Should your not-for-profit consider offering fiscal sponsorship to charitable groups such as this one? It could help extend your charitable mission and boost your profile.
Both parties win
In a fiscal sponsorship, a 501(c)(3) sponsor is legally responsible for the charitable project it partners with. It acts as employer to the project’s paid workers and manages all of its funds. Donations and grants are made directly to the fiscal sponsor, thus qualifying donors for a charitable deduction.
Such relationships can provide much-needed infrastructure and fiscal management to a small charitable project. By making it possible to receive donations, sponsorships can make more funds available. Plus, associating with an established charity can enhance the project’s credibility.

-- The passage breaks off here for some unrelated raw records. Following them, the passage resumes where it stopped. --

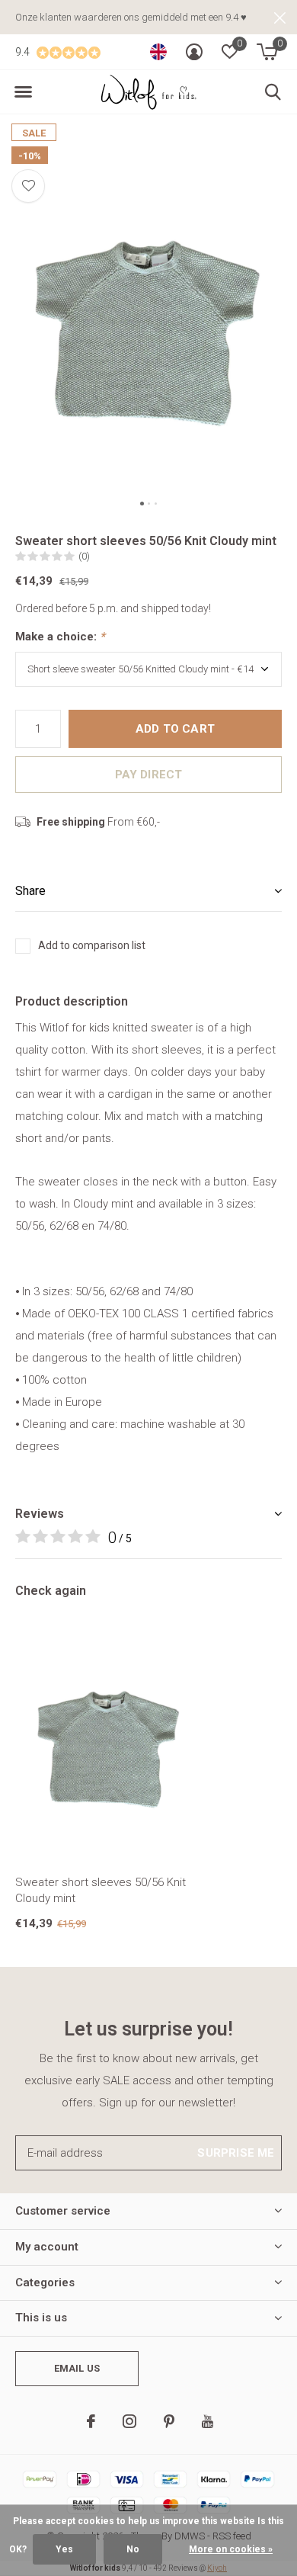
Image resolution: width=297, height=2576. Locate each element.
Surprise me (235, 2153)
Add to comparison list (91, 945)
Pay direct (149, 774)
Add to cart (175, 729)
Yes (64, 2549)
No (132, 2549)
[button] (23, 92)
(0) (84, 556)
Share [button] (30, 891)
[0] (267, 51)
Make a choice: (60, 636)
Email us (77, 2368)
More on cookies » (231, 2549)
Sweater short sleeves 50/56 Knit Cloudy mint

These arrangements benefit sponsors, too. A sponsorship can provide greater exposure for your organization, possibly resulting in new donors for established programs. When you choose a project that shares your mission and basic objectives, it can enhance your own program offerings with minimal monetary outlay. Although sponsorships aren’t intended to provide income for sponsors, nonprofits often charge a nominal fee to offset their overhead costs.
Projects that can best benefit from a fiscal sponsorship generally include those that are temporary, too small to have staff or much infrastructure, or waiting to secure 501(c)(3) status but need to get up and running quickly. Another class of projects are those outside the United States that want to attract U.S. donations.
When you find a good candidate, make sure you thoroughly discuss each partner’s expectations and roles. Mutually agree on start and termination dates and decide which group will make decisions about what. Because nothing causes conflict like money issues, be sure to decide on the sponsorship charge (up to 10% is typical), how disbursements will be handled and who will facilitate audits and required reporting.
Both parties must understand the key responsibilities in the relationship. Ultimately, the fiscal sponsor is responsible because its organization and the small project are legally one entity.
Legal and financial risks
It’s easy to see why small charitable projects seek fiscal sponsorships, but potential sponsors also have good reason to enter into one. Just be sure to properly vet any prospective partner and work with attorneys and financial advisors to craft an agreement that will help you minimize legal and financial risks.